■ PROBLEM 1 ■
Repeat the stretch of the cycling beard piece from "Heeeere's Danny!" through "didn’t actually exist.", word for word.

■ DOCUMENT EXTRACT ■
Heeeere's Danny!
[rule number=50]
Back when this Rule was coined, it seemed to have little meaning or relevance at all to Cycling. The only beard we’d ever witnessed on a Cyclist was that of the nasty Russian guy in American Flyers, and we all knew he, like Kevin Costner’s acting ability, didn’t actually exist.
Then along came Pantani, plus a slew of mountain bikers in the early 90s sporting goatees and variations of pointy sideburns, not the cool kind like the true stylemeisters De Vlaeminck and The Prophet wore. The goatee quickly became a partody of itself, especially when paired with dyed flouro-coloured hair, or worse, dyed as well as the hair. Sadly, I was guilty on all counts, culminating in an embarrassing situation when my best friend’s father died a couple of days after I turned my head a retina-scorching shade of Slazenger Yellow. It made for some welcome lightening of the mood at the funeral and wake though. It’s how he would’ve wanted it, so his widow told me, without a hint of irony or sarcasm. When Il Pirata did it on the Champs Elysees a few years later, I felt somewhat vindicated for my funeral faux pas. The crux of it though was both The Pirate and I looked ridiculous, even if we felt like rebels, but it did predicate the Pantani Clause in Rule #51.

■ PROBLEM 2 ■
In the records that follow, reproduce the stretch from the line containing "Task: Open the Issues tab" through the line containing "Action: point(144,64)", with both of those lines included. Leave the pictures out.

■ DATA SECTION ■
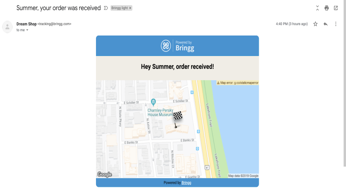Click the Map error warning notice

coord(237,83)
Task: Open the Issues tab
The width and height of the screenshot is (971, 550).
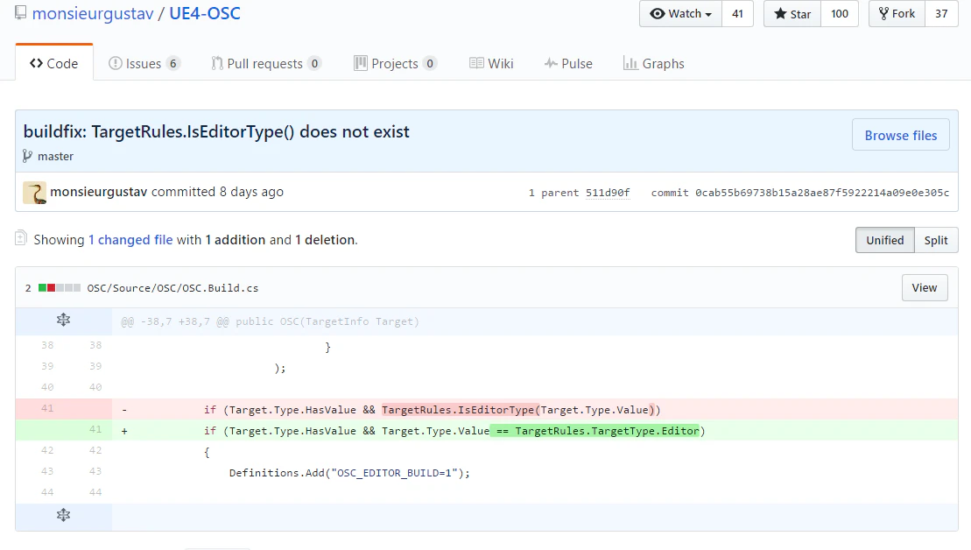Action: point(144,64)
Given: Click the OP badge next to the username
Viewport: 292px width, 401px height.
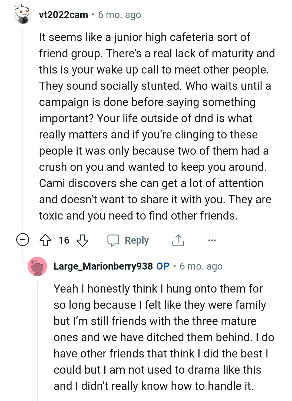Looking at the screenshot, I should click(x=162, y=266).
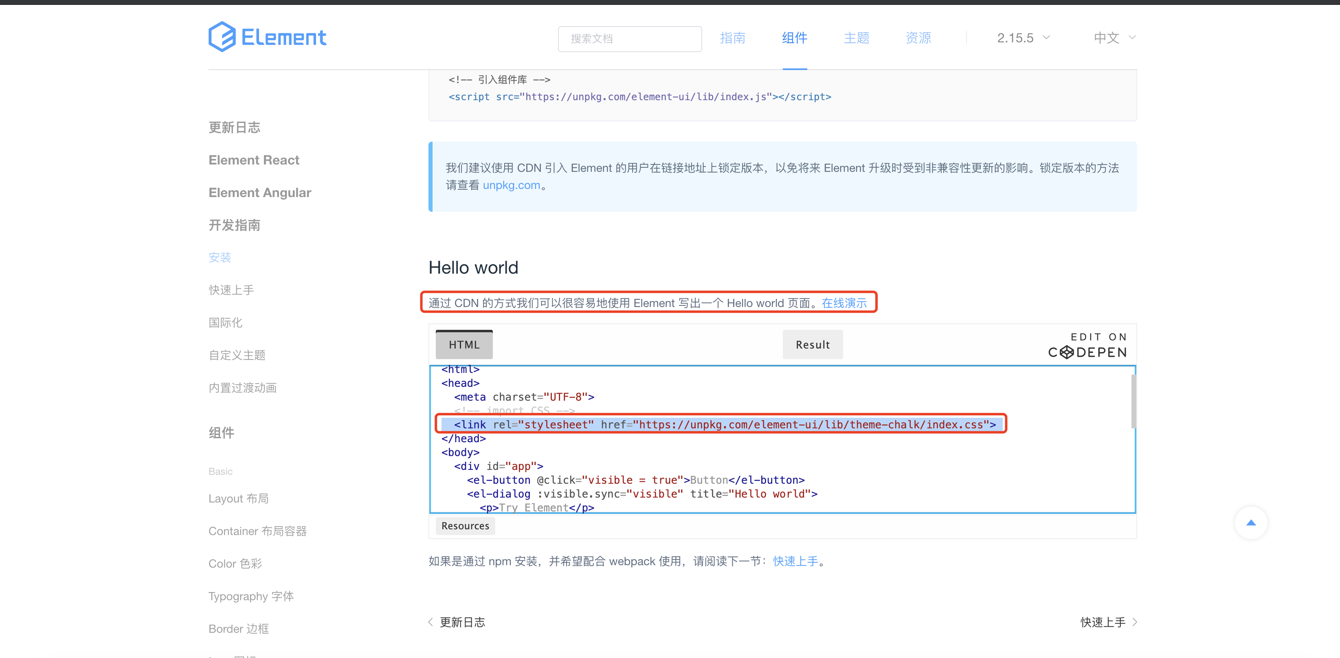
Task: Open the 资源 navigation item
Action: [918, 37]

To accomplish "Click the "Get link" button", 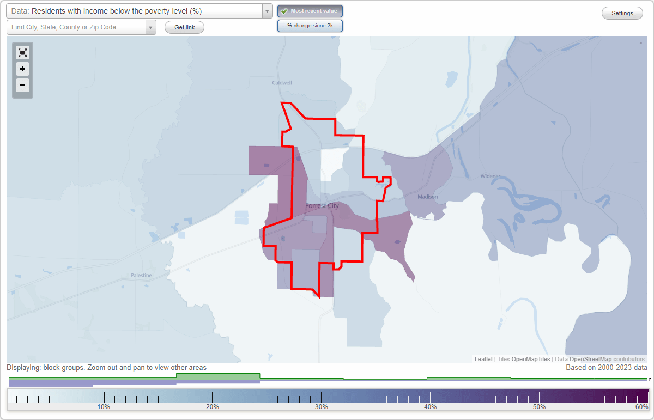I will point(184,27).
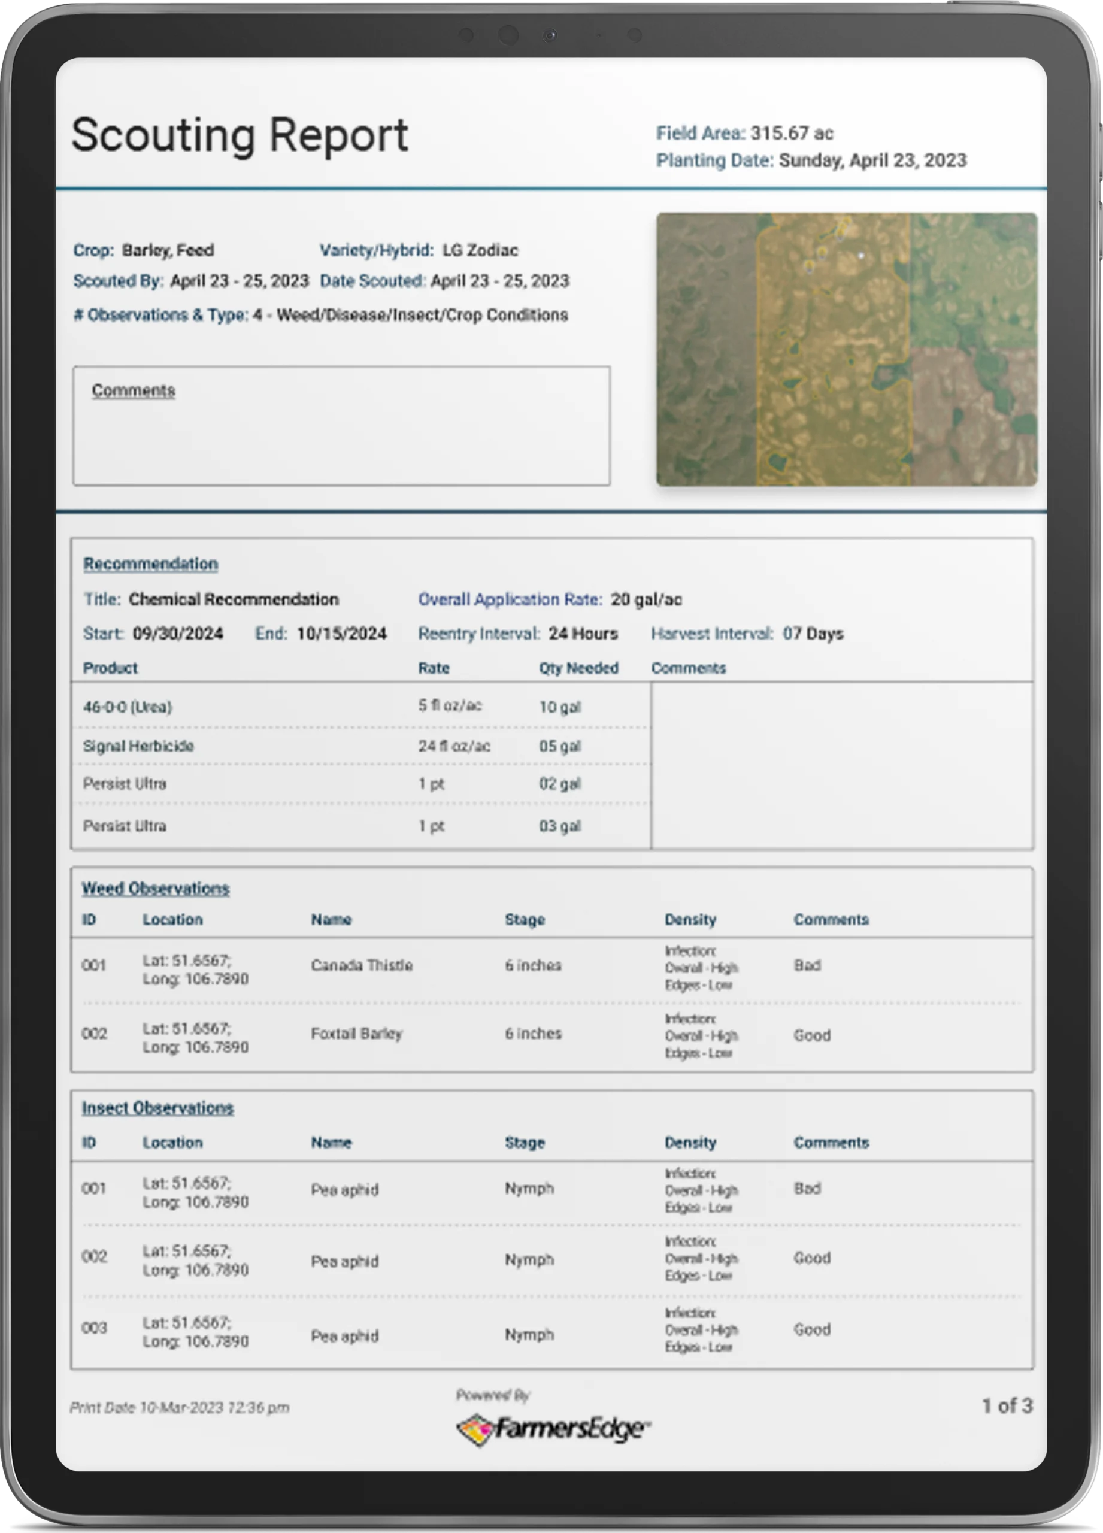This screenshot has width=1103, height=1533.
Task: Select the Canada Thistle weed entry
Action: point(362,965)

■ TASK ANSWER 1 ■
Heeeere's Danny!
[rule number=50]
Back when this Rule was coined, it seemed to have little meaning or relevance at all to Cycling. The only beard we’d ever witnessed on a Cyclist was that of the nasty Russian guy in American Flyers, and we all knew he, like Kevin Costner’s acting ability, didn’t actually exist.

■ TASK ANSWER 2 ■
Task: Open the Issues tab
The width and height of the screenshot is (971, 550).
Action: point(144,64)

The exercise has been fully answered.